Бесов тяжело задумался.
— Славка для тебя кое-что оставил, — тихо произнес он.
— Что?
— А что он мог оставить?! Че Гевара хренов…
Бесов задрал куртку и показал пистолет под ремнем.
— Вот. Один пришлось на себя зарегистрировать. Хозяин без проблем лицензию выправил, когда я сказал, что дом пора от воров охранять.
Корсаков потянулся к оружию, но Бесов отстранил его руку.
— Славка тебе еще круче оставил. Целый ящик всякого добра.
— И ты взял на хранение? Это же срок, как с куста.
— А что оставалось делать? Мудак он, а все равно — брат родной. Так что, принести гостинцы?
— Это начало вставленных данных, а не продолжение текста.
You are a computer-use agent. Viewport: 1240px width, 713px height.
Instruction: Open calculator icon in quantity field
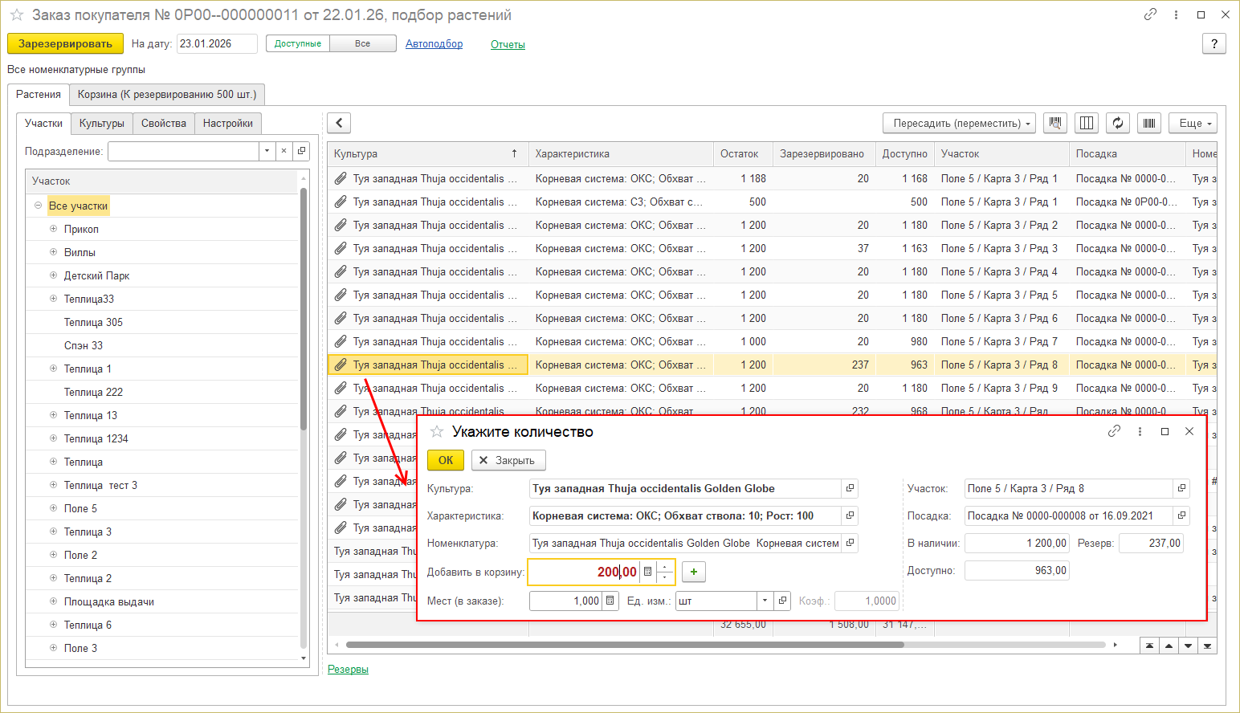coord(648,572)
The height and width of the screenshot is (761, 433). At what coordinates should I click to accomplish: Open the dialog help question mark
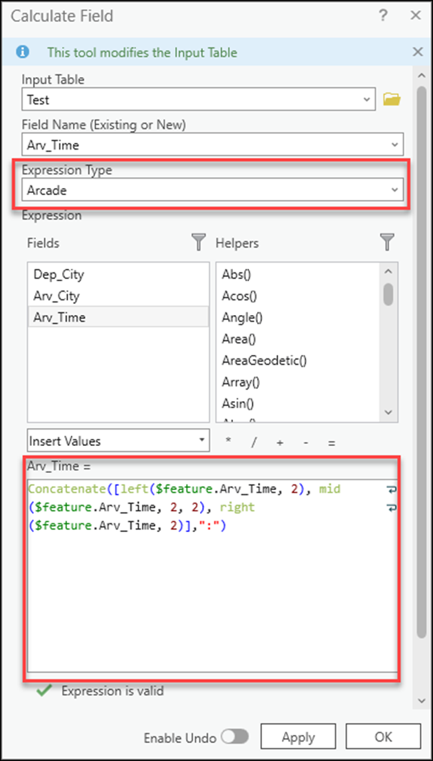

Корсаков под пристальным взглядом Ивана, опустил глаза.
— Пока не надо. Съезжу в Москву на разведку, тогда решу.
— На ночь глядя, поедешь? — удивился Иван.
Корсаков кивнул.
Бесов хотел что-то сказать, но выдохнув дым, молча, расплющил окурок о каблук. Злым щелчком отшвырнул в траву.
Глава четырнадцатая
Москва встретила угаром, истеричной суетой и бьющей в глаза показной роскошью.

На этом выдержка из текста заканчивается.